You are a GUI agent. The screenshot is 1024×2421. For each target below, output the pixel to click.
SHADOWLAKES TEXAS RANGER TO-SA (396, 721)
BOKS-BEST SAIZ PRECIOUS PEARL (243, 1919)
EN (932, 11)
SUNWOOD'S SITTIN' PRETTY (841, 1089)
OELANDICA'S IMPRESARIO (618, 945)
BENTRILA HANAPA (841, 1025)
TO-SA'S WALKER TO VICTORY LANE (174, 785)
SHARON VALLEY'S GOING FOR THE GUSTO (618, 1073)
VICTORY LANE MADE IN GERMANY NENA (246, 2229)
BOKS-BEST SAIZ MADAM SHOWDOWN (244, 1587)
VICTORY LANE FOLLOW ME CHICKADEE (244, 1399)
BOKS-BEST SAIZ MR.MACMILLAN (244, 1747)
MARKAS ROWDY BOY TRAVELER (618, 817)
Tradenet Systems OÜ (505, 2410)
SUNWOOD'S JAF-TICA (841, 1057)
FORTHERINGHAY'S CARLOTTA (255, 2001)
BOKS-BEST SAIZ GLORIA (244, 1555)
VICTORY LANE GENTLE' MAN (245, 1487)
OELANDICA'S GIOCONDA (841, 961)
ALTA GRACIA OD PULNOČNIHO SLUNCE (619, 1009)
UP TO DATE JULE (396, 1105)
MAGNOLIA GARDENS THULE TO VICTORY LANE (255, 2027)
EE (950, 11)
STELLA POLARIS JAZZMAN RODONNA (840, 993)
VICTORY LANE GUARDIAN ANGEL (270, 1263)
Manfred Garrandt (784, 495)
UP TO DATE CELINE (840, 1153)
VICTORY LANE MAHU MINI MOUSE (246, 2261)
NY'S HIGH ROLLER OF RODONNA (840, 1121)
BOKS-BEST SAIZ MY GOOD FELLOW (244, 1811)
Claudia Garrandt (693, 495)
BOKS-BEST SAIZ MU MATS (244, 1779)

_____

» **EXERCISE PROMPT**
Your answer must consist only of the lines from the one with "STELLA POLARIS JAZZMAN RODONNA (840, 993)" through the final line of the entries, each retyped exactly.

» **WRITTEN ANSWER**
STELLA POLARIS JAZZMAN RODONNA (840, 993)
VICTORY LANE GUARDIAN ANGEL (270, 1263)
Manfred Garrandt (784, 495)
UP TO DATE CELINE (840, 1153)
VICTORY LANE MAHU MINI MOUSE (246, 2261)
NY'S HIGH ROLLER OF RODONNA (840, 1121)
BOKS-BEST SAIZ MY GOOD FELLOW (244, 1811)
Claudia Garrandt (693, 495)
BOKS-BEST SAIZ MU MATS (244, 1779)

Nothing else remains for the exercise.